In February 2009 Quadrant published my article on The Dangerous Return to Keynesian Economics. There you will find the following:
Just as the causes of this downturn cannot be charted through a Keynesian demand-deficiency model, neither can the solution. The world’s economies are not suffering from a lack of demand, and the right policy response is not a demand stimulus. Increased public sector spending will only add to the market confusions that already exist.
What is potentially catastrophic would be to try to spend our way to recovery. The recession that will follow will be deep, prolonged and potentially take years to overcome.
I also immediately began work on my Free Market Economics which I am now about to complete its third edition. Here is how the second edition is described:
The aim of this book is to redirect the attention of economists and policy makers towards the economic theories that prevailed in earlier times. Their problems were little different from ours but their way of understanding the operation of an economy and dealing with those problems was completely different. Free Market Economics, Second Edition will help students and general readers understand the economics of that earlier time, written by someone who believes that this now-discarded approach to economic thought was superior to what is found in most of our textbooks today.
Nothing that has occurred in the seven years since the GFC has been anything other than what I expected. As certain as I was then that Y=C+I+G is the road to economic disaster, nothing I have seen since has done anything other than strengthen my belief that Keynesian theory is wrong in every particular. All of which is brought to mind by this article dealing with those crackpots at the IMF and OECD: As jobs go, global economy falters, says G20 report. How is this for evidence that no one learns from history:
Scott Morrison will come under pressure at his first G20 meeting in Shanghai this weekend to use the budget to launch a new round of stimulus spending — the first since the global financial crisis — as the IMF warns finance ministers that the world is at risk of a new downturn.

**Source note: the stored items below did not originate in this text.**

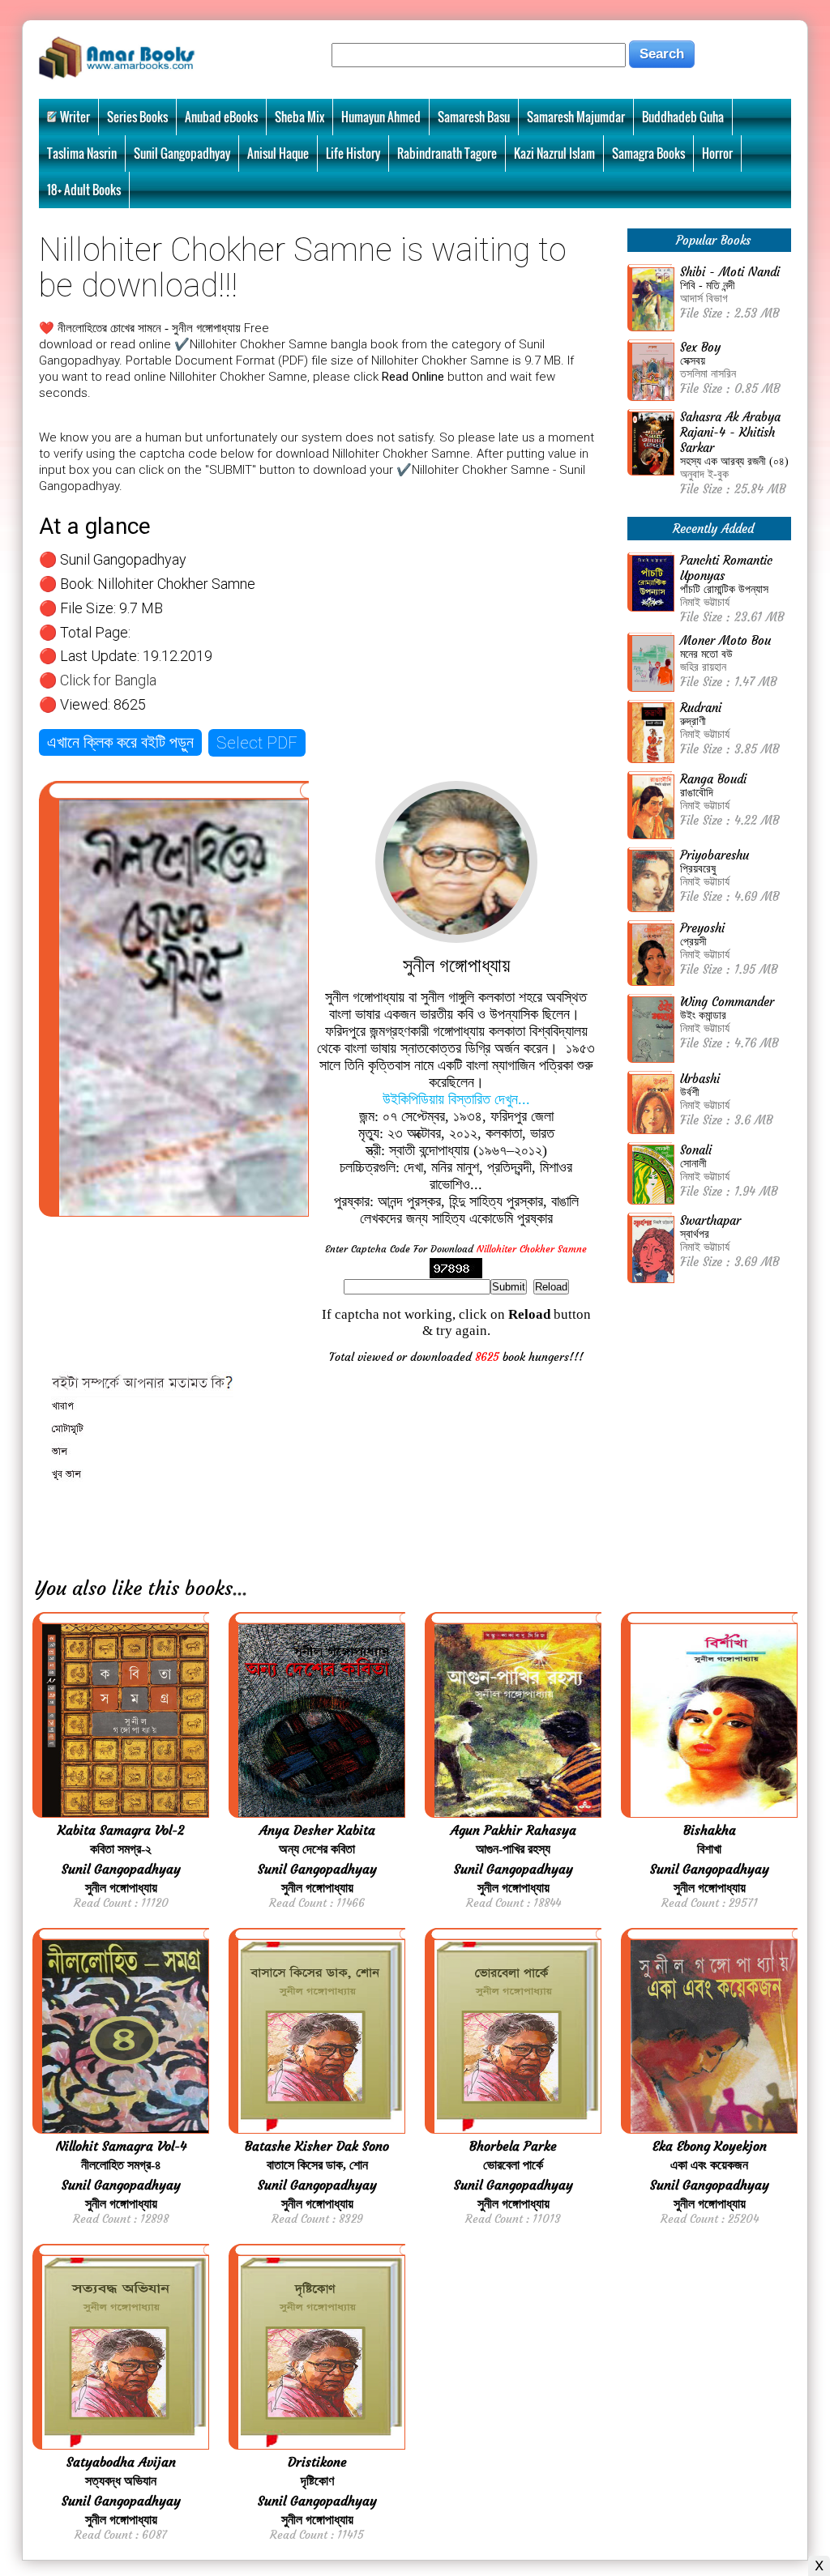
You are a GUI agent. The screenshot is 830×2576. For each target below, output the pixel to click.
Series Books (137, 117)
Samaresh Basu (474, 117)
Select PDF (256, 743)
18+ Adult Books (84, 189)
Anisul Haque (278, 153)
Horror (717, 153)
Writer (75, 117)
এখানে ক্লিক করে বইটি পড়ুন (120, 742)
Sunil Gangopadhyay (182, 153)
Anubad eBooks (221, 117)
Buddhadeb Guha (683, 117)
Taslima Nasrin (82, 153)
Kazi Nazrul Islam (554, 153)
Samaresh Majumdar (576, 117)
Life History (353, 153)
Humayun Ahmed (381, 117)
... (240, 1588)
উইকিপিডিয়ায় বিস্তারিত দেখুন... (456, 1099)
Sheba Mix (299, 117)
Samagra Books (648, 153)
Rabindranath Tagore (447, 153)
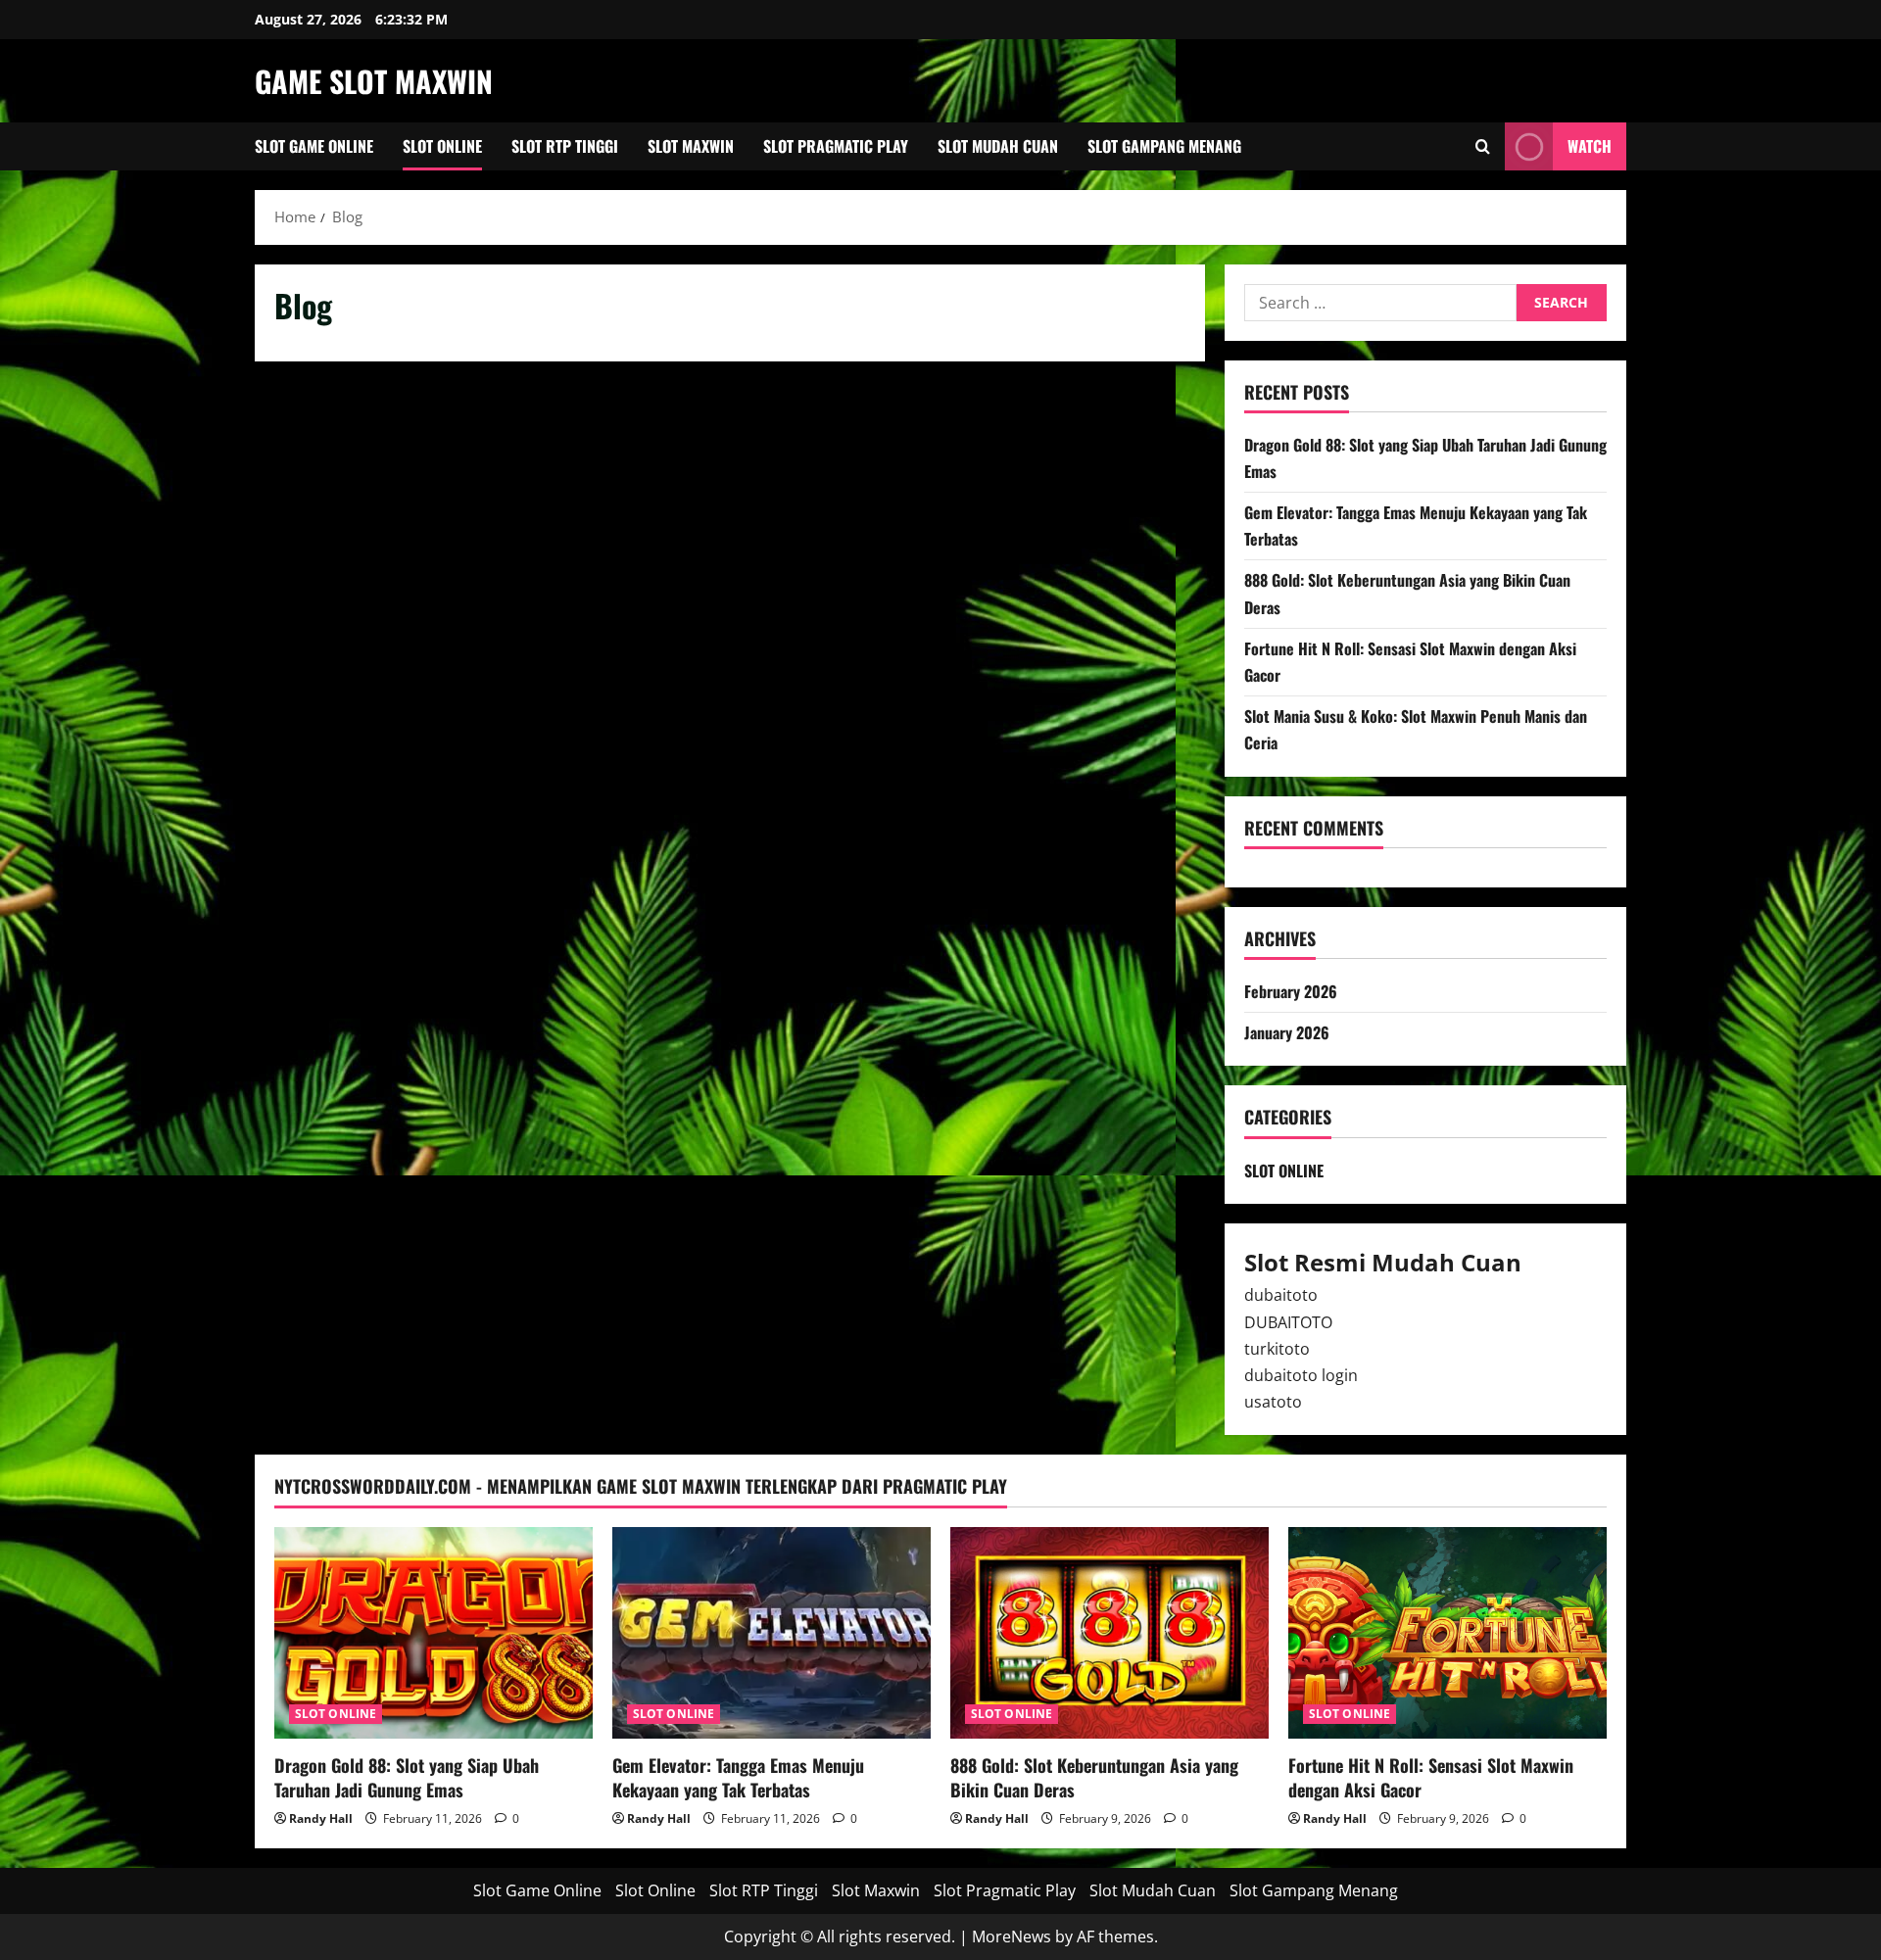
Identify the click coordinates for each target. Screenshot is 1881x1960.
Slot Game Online (314, 146)
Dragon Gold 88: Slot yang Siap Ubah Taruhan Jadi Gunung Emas (406, 1777)
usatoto (1273, 1401)
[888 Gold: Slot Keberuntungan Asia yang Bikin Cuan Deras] (1109, 1633)
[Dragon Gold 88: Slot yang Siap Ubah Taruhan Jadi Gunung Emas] (433, 1633)
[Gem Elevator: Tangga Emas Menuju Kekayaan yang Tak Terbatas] (771, 1633)
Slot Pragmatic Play (835, 146)
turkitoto (1277, 1349)
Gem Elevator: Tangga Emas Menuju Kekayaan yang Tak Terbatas (738, 1777)
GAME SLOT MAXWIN (374, 81)
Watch (1590, 146)
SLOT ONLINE (1284, 1170)
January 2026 (1286, 1032)
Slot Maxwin (691, 146)
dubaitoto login (1301, 1375)
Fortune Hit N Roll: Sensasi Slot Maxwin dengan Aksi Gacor (1430, 1777)
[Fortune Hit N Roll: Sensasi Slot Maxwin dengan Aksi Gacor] (1447, 1633)
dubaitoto (1281, 1295)
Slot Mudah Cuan (998, 146)
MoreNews (1011, 1936)
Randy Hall (321, 1818)
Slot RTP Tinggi (564, 146)
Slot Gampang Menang (1164, 146)
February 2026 (1290, 991)
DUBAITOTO (1288, 1322)
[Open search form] (1482, 146)
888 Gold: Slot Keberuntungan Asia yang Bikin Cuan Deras (1094, 1777)
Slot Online (442, 146)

In a bleak report prepared for the meeting — and against the backdrop of thousands of new job losses in Australia after the closure of the Dick Smith retail chain — the International Monetary Fund says the global economy is faltering and governments have done too little to boost demand.
“The global economy needs bold multilateral actions to boost growth and contain risk,” it says. “The G20 must plan now for co-ordinated demand support using available fiscal space to boost public investment and complement structural reform.”
Idiotic and ignorant. Impervious to the lessons of our recent past. Uncomprehending of what happened during the Costello years when budget deficits disappeared and Australia had zero debt – the absence of debt being unique across every country during the entire Post-War world. The economics profession seems incapable of learning a thing.